### Problems
A. Retype the part of the book description about The Smiths that opens with the words containing "Book description" and closes with "discussed as ever.".
B. In two sentences, sum up the book description about The Smiths.
C. Write what comes next in the book description about The Smiths, starting after its final sentence.

Book description
They were, their fans believe, the best band in the world. Critics
and sales figures told a similar story: six albums between 1984 and
1988 made number one or number two in the UK charts. Twenty-five years
after their break-up, the band remain as adored and discussed as ever.
To this day, there is a collective understanding that The Smiths were
one of the greatest of all British rock groups.
The Smiths - Morrissey, Johnny Marr, Andy Rourke and Mike Joyce -
were four working-class youths who came together, by fate or chance,
in Manchester in the early 1980s. Their sound was both traditional and
radically different, a music that spoke to a generation, and defied
the dark socio-economic mood of the Thatcher years. By early 1984,
barely a year after their first headlining gig, they were the hottest
- certainly the hippest - name in modern music. In the years that
followed the group produced an extraordinary body of work: seventeen
classic singles, four studio albums, and some seventy songs composed
by the team of Morrissey and Marr. Yet for all their brilliance and
adoration - their famously energetic live shows routinely interrupted
by stage invasions - The Smiths were continually plagued by their
reticence to play the game, and by the time of 1987's Strangeways
Here We Come, they had split. The Smiths have never played
together again - their enormous contribution to pop culture forever
condensed into a prolific and prosperous halcyon period, their legacy
intact and untarnished.

### Dataset content
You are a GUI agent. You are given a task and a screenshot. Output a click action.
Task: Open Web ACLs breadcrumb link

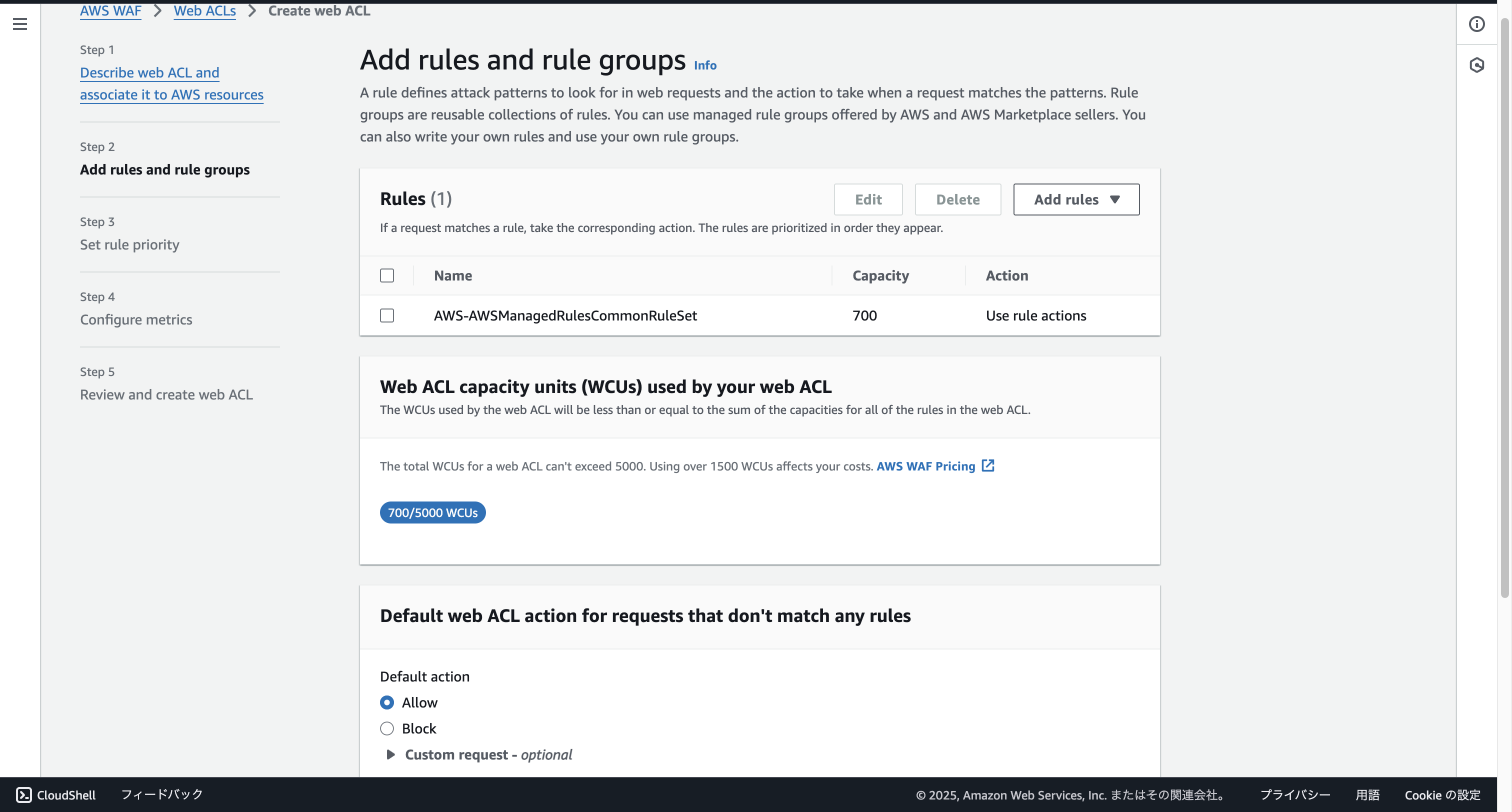pos(204,10)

### Answer list
A.
Book description
They were, their fans believe, the best band in the world. Critics
and sales figures told a similar story: six albums between 1984 and
1988 made number one or number two in the UK charts. Twenty-five years
after their break-up, the band remain as adored and discussed as ever.

B. The Smiths, four working-class young men who came together in Manchester in the early 1980s, had six albums reach number one or number two in the UK charts between 1984 and 1988 and are still seen as one of the greatest British rock groups. They produced seventeen singles, four studio albums and some seventy songs by Morrissey and Marr, but they had split by the time of 1987's Strangeways Here We Come and have never played together again.

C.
Thirty years after their formation, twenty-five since they broke up,
The Smiths' firmament remains as bright as ever. It's time their tale
was told. Tony Fletcher's A Light That Never Goes Out is a
meticulous and evocative group biography - part celebration, part
paean - moving from Manchester in the nineteenth-century to the
present day to tell the complete story of The Smiths. Penned by
a contemporary and life-long fan, and the product of extensive
research, dozens of interviews, and unprecedented access, it will
serve to confirm The Smiths as one of the most important and
influential rock groups of all time.
Tony Fletcher is the bestselling author of five non-fiction books
and one novel. His biography of drummer Keith Moon, Dear Boy,
has been named in many Best Music Book lists, and his biography of R.
E.M., Remarks Remade, has been published in over half a dozen
countries. During the 1980s heyday of the Smiths his magazine
Jamming!, regularly featured the band as cover stars, and he
was a co-presenter of the television show The Tube, for which he
conducted Morrissey's first television interview. Fletcher saw the
Smiths in concert for the first time at the London Lyceum in 1983, and
for the last time at the Kilburn National, in 1986, on their final
tour.
A contributor over the years to a multitude of magazines,
newspapers, radio and television shows, primarily in the UK and USA,
Fletcher now lives with his wife and two sons on a mountaintop near
the village of Woodstock in New York State. There he runs, skis,
maintains his web site www. ijamming. net, and plays Hammond
B-3 and Rickenbacker in the Catskill 45s, a group that only performs
songs from 45 calendar years ago. They look forward to covering the
Smiths as of 2028.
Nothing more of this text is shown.